If the connection between the master and standby drops, it will take some time for that to be noticed across an indirect network. To ensure that a dropped connection is noticed as soon as possible, you may wish to adjust the timeout settings.
The standby will notice that the connection to the master has dropped after wal_receiver_timeout milliseconds. Once the connection is dropped the standby will retry the connection to the sending server every wal_retrieve_retry_interval milliseconds. Set these parameters in the postgresql.conf file on the standby.
A sending server will notice that the connection has dropped after wal_sender_timeout milliseconds, set in the postgresql.conf file on the sender. Once the connection is dropped the standby is responsible for re-establishing the connection.
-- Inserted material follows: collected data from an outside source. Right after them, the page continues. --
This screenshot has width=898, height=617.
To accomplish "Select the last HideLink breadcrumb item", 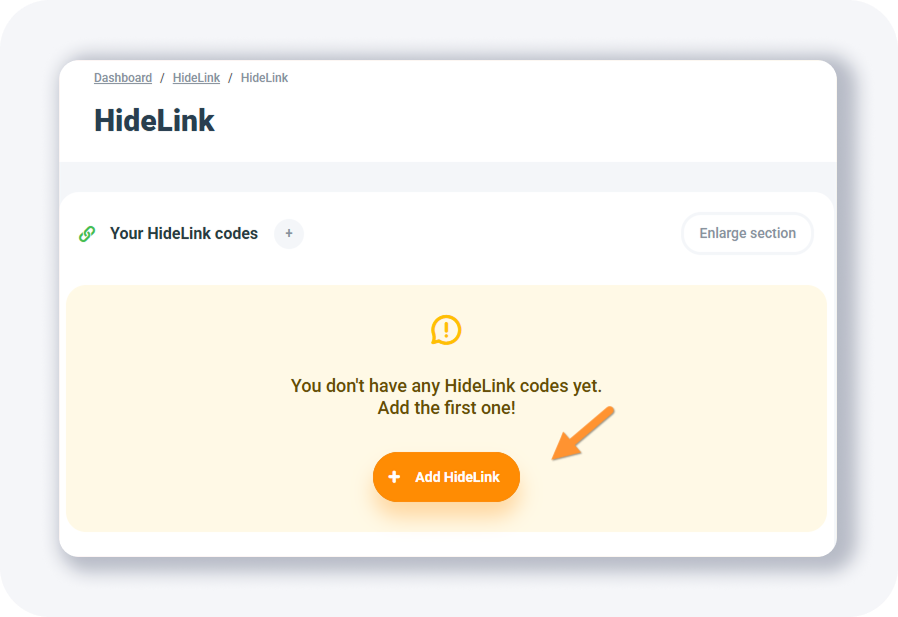I will pyautogui.click(x=264, y=78).
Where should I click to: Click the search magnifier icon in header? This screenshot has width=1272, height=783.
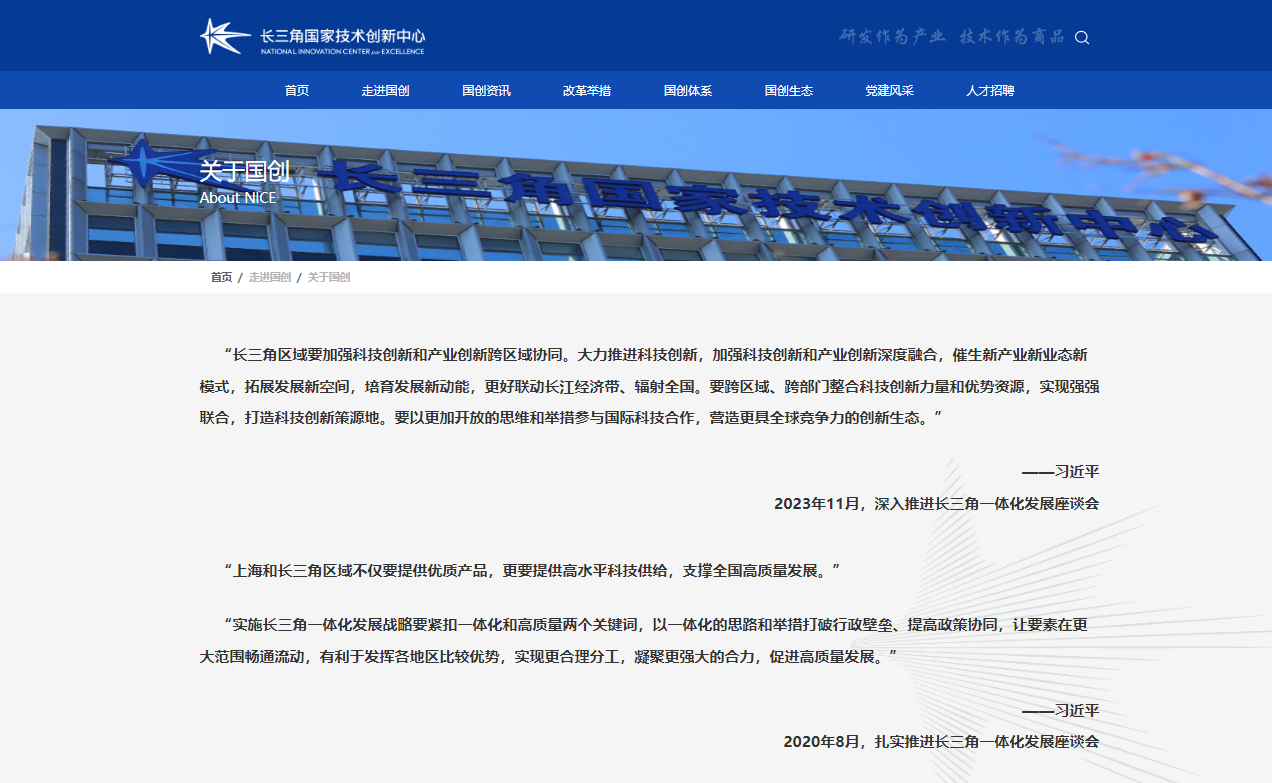pyautogui.click(x=1081, y=38)
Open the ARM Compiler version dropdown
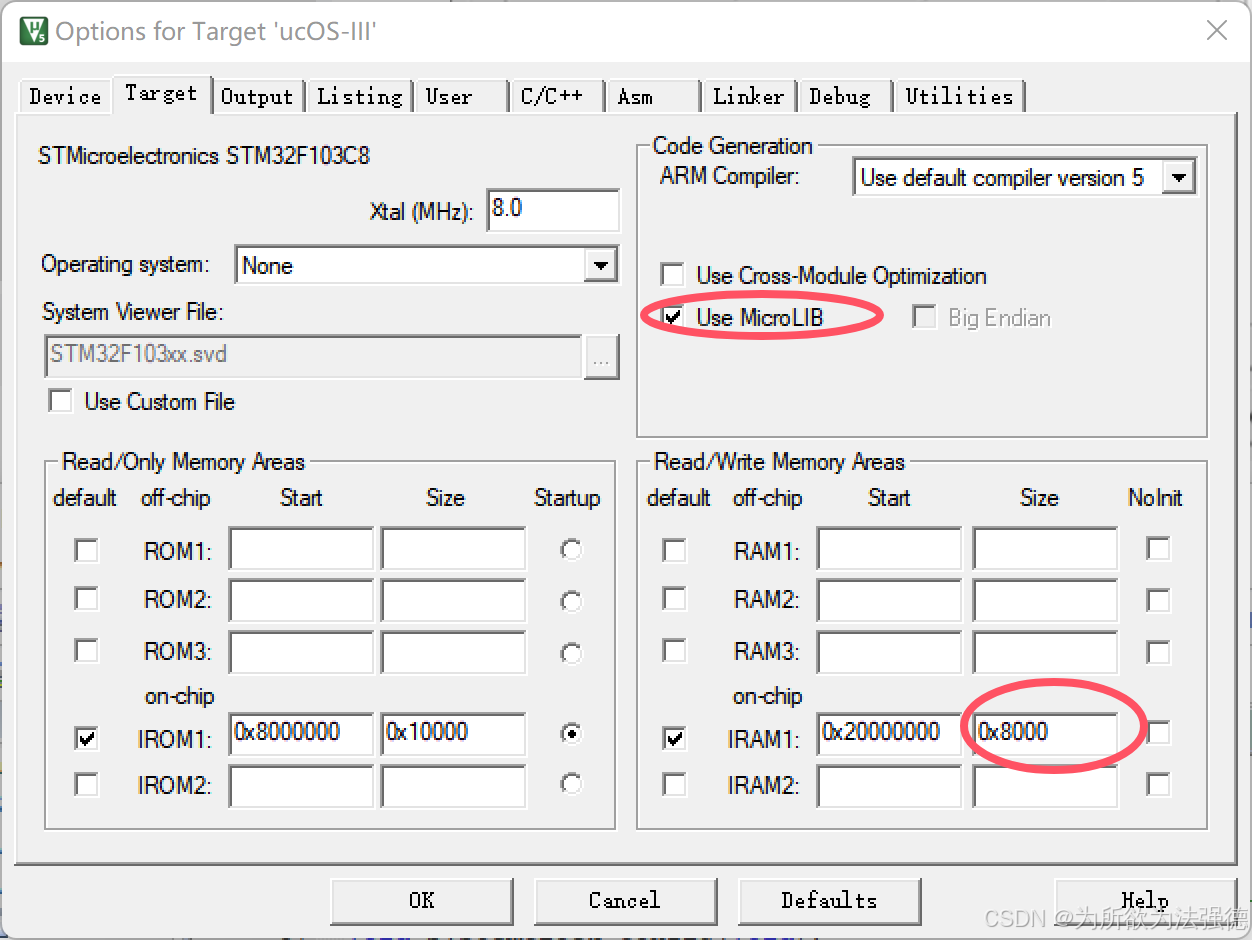This screenshot has height=940, width=1252. [1180, 176]
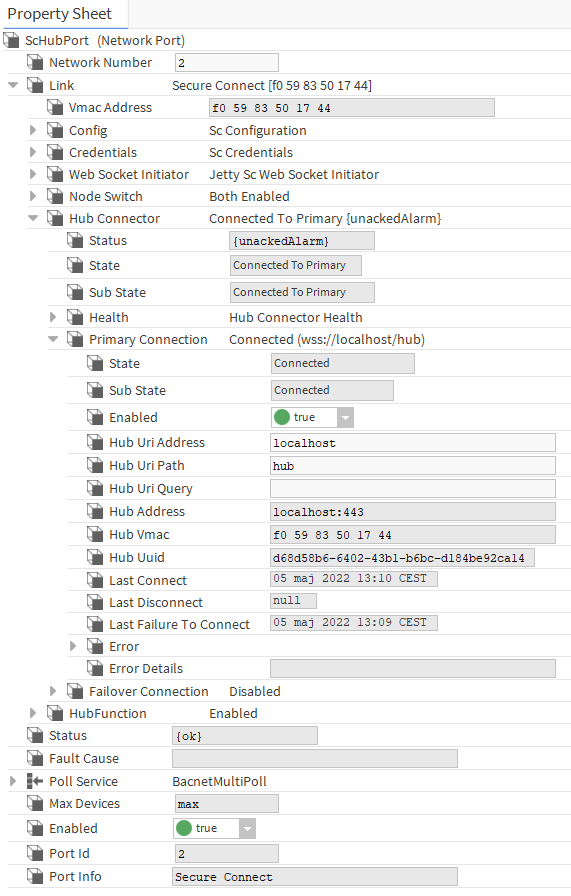Click the Hub Connector Status property icon
The height and width of the screenshot is (896, 571).
pos(75,241)
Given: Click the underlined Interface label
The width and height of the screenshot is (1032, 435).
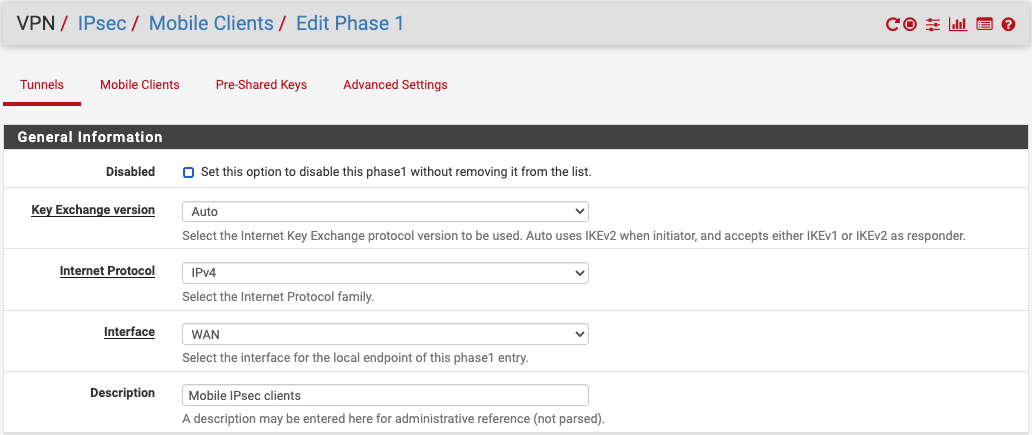Looking at the screenshot, I should click(129, 331).
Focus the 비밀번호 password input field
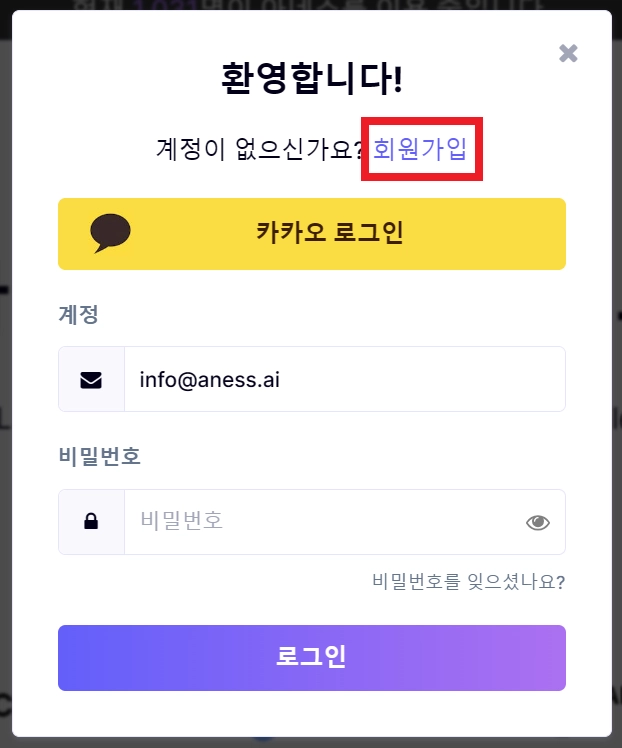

You may also wish to increase max_wal_senders to one or two more than the current number of nodes so that it will be possible to reconnect even before a dropped connection is noted. This allows a manual restart to re-establish connections more easily. If you do this, then also increase the connection limit for the replication user. Changing that setting requires a restart.
Data transfer may stop if the connection drops or the standby server or the standby system is shut down. If replication data transfer stops for any reason, it will attempt to restart from the point of the last transfer. Will that data still be available? Let's see.
For streaming replication, the master keeps a number of files that is at least equal to wal_keep_segments. If the standby database server has been down for long enough, the master will have moved on and will no longer have the data for the last point of transfer. If that should occur, then the standby needs to be reconfigured using the same procedure with which we started.
You should plan to use pg_basebackup --wal-method=stream. If you choose not to, you should note that the standby database server will not be streaming during the initial base backup. So, if the base backup is long enough, we might end up with a situation where replication will never start because the desired starting point is no longer available on the master. This is the error that you'll get:
FATAL: requested WAL segment 000000010000000000000002 has already been removed
It's very annoying, and there's no way out of it—you need to start over. So start with a very high value of wal_keep_segments. Don't guess this randomly; set it to the available disk space on pg_wal divided by 16 MB, or less if it is a shared disk. If you still get that error, then you need to increase wal_keep_segments and try again, possibly also using techniques to speed up the base backup, which are discussed in Chapter 11, Backup and Recovery.
If you can't set wal_keep_segments high enough, there is an alternative. You must configure a third server or storage pool with increased disk storage capacity, which you can use as an archive. The master will need to have an archive_command that places files on the archive server, rather than the dummy command shown in the preceding procedure, in addition to parameter settings to allow streaming to take place. The standby will need to retrieve files from the archive using restore_command, as well as streaming using primary_conninfo. Thus, both the master and standby have two modes for sending and receiving, and they can switch between them should failures occur. This is the typical configuration for large databases. Note that this means that the WAL data will be copied twice, once to the archive and once directly to the standby. Two copies are more expensive, but also more robust.